- [What is expected]: From the line with "Xəbərlər (23, 188)" to the last line of the data below, repeat every line exactly and add nothing.

Data entries
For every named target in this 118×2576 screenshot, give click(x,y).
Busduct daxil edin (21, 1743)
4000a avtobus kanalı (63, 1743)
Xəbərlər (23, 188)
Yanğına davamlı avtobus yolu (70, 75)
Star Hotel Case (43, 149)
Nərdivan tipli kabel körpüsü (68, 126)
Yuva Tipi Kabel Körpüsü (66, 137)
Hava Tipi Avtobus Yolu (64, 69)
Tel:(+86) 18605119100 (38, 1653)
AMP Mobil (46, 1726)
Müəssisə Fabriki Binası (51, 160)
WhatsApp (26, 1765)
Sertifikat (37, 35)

- [Expected answer]:
Xəbərlər (23, 188)
Yanğına davamlı avtobus yolu (70, 75)
Star Hotel Case (43, 149)
Nərdivan tipli kabel körpüsü (68, 126)
Yuva Tipi Kabel Körpüsü (66, 137)
Hava Tipi Avtobus Yolu (64, 69)
Tel:(+86) 18605119100 (38, 1653)
AMP Mobil (46, 1726)
Müəssisə Fabriki Binası (51, 160)
WhatsApp (26, 1765)
Sertifikat (37, 35)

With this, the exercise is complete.